= Cascade Canal =

Canal in Oregon, United States

The Cascade Canal is a canal located in Klamath and Jackson counties, in the U.S. State of Oregon. It delivers water from Fourmile Lake in the Klamath River watershed over the Cascade Divide to Fish Lake in the Rogue River watershed.
It diverts approximately 5462 acre.ft annually into Fish Lake.
About 33 percent of the water diverted from Fourmile Lake is lost or spilled on the way to Fish Lake.

==History==
Because of water shortages in the nearby Rogue Valley, the Fish Lake Water Company was established in 1898 to find a way to aid irrigation in the region.

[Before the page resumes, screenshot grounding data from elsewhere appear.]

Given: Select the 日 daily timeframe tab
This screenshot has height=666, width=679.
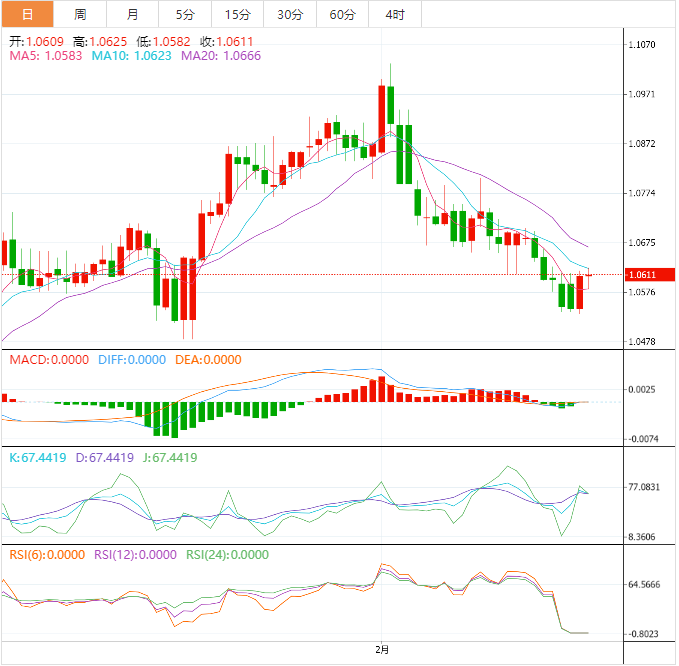Looking at the screenshot, I should 27,14.
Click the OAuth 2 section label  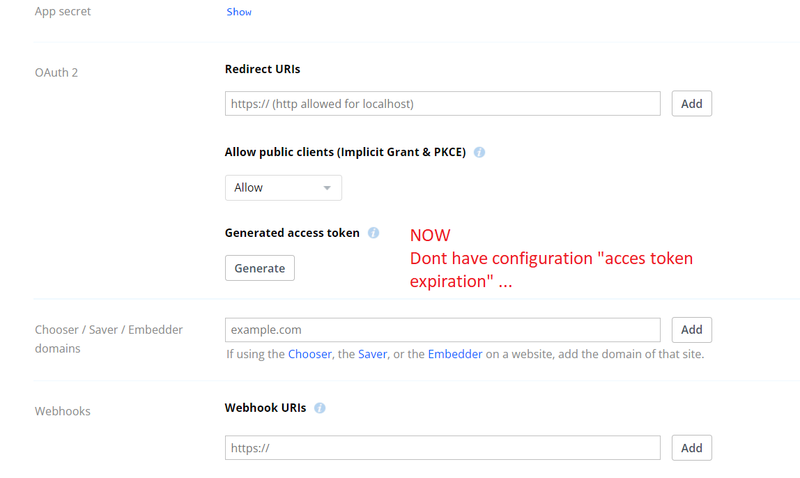(x=56, y=72)
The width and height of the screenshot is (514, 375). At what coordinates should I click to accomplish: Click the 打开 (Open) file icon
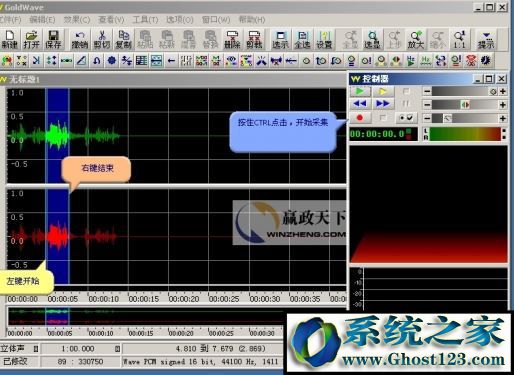pyautogui.click(x=31, y=40)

The company proposed to enlarge Fish Lake and create Fourmile Lake for added water storage, diverting water from Fourmile Lake to Fish Lake to supplement Little Butte Creek. Fourmile Lake Dam and Fish Lake Dam were constructed in 1906 and 1908, respectively. Construction of the Cascade Canal began in 1910. By 1915, 17000 ft of the canal had been constructed. It was completed in the fall of 1915 when the last 7500 ft of the canal was built, reaching Fish Lake.

==Course==
The Cascade Canal begins at Fourmile Lake, located 5748 ft above sea level.
It travels southeast, around a ridge named Rye Spur (sometimes known as Aye Spur).
At the edge of Rye Spur, the canal curves right forming a half-circle of about 0.5 mi radius, then travels northwest until it meets Ursa Creek. At Ursa Creek, it turns sharply southwest, along Mount McLoughlin's flanks. The canal is crossed by the Pacific Crest Trail and Oregon Route 140 near the Cascade Divide.
It crosses the divide directly between Mount McLoughlin and Brown Mountain, before descending to Fish Lake, at an elevation of 4639 ft. Overall, the canal drops a total of 1109 ft.